* Source extract:
§ §

2) How many courses will Williams students take?

In a Wednesday Record survey of approximately 550 non-seniors, which received 294 responses, 86 percent of respondents reported that, if the fall semester were on campus, they would prefer to take four classes rather than three.

Williams students like to learn. They like their classes. There are some slackers and malcontents, of course, but a majority — if not quite 86% — will probably take four courses. This makes a change in requirements mostly irrelevant to planning issues involve classroom social distancing and the like.

3) How will the outside world perceive students who take three courses?

“One concern I have is what graduate schools/other institutions may think regarding a student’s choice to take three classes when they may take three or four,” said Peter Hollander ’21. “As someone who is applying to graduate school next year, I definitely feel pressured to take four classes, even if I’m allowed to take three, out of fear that schools would see my application as less competitive.”

Peter Hollander ’21 is smart! Graduate schools and employers will look askance at any student who takes three courses. Is that fair? No! But life is unfair. The problem is that the X students who take three courses will be a mixture of two types: slackers and those who have a legitimate reason — be it health or otherwise — for only taking three courses. Williams would like to pretend that every student who takes only three courses will have a legitimate reason for doing so, but we are doing nothing to ensure that. (And note that Williams could do that. It could require students to seek permission to take just three courses, to provide a justification for why special treatment is necessary.)

So Yale (and Google and Goldman Sachs and Teach for America and . . .) will look at a student who takes three courses and say: “You might be the sort of student who needed to take three courses. Or you might be a slacker who I don’t want. Why risk it when I can just accept/hire someone who took four courses?”

Anyone who doesn’t think that elite institutions won’t do exactly that has never served as a gatekeeper. I have and they will.

4) Will the impact of this policy change be disparate, more likely to (negatively!) impact students from poorer families, who went to less well-endowed high schools, who are more likely to be Black/Hispanic? Of course! How could it not?

§ §

* Dataset excerpt:

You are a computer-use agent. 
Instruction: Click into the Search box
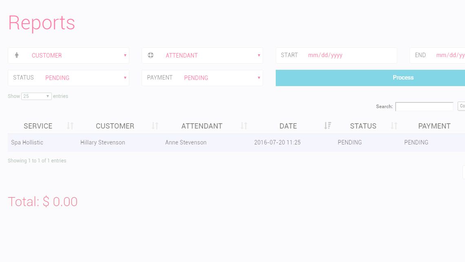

§ §

* Task instructions:
a: In the piece on Williams course loads, rewrite the paragraph that begins "Peter Hollander ’21 is smart!" as a short list, keeping its main points.
b: According to the piece on Williams course loads, how many responses did the Wednesday Record survey receive?
c: Go on with the piece on Williams course loads from the point where it stops.
The lines have nothing to do with the piece on Williams course loads.

* Activity answers:
a:
- Graduate schools and employers will look down on any student who takes three courses.
- This is unfair, but life is unfair.
- Students taking three courses will be a mix of slackers and those with a real reason, such as health.
- Williams acts as if every such student has a real reason but does nothing to make sure of it.
- Williams could require students to ask permission and explain why they need to take only three courses.

b: 294

c:
As usual, I — who am often accused of racism and classism — am left to defend the interests of the poor and the POC. Will rich white kids be hurt by this? No. They went to Andover! They have well-connected parents who will tell them what’s-what. They will take four courses, regardless of what the faculty does today.

Decreasing the course load from four to three courses will hurt Williams students in aggregate, but it will hurt the least privileged among them the most.

5) Why hasn’t the Administration provided more details about the options available?

In addition, a number of courses, especially large lecture courses, will have to be at least partially remote due to social distancing requirements.

Williams has a lot of classrooms. And a lot of faculty. And there are a lot of hours in the day. Why not offer classes at 8:00 AM or 7:00 PM? Why not have some of the (many!) faculty in administrative roles teach a full load, or at least half a load? It is really not that hard to provide a full set of 8,000 classroom seats (2,000 students times 4 classes each) while maintaining social distancing. No More Lectures!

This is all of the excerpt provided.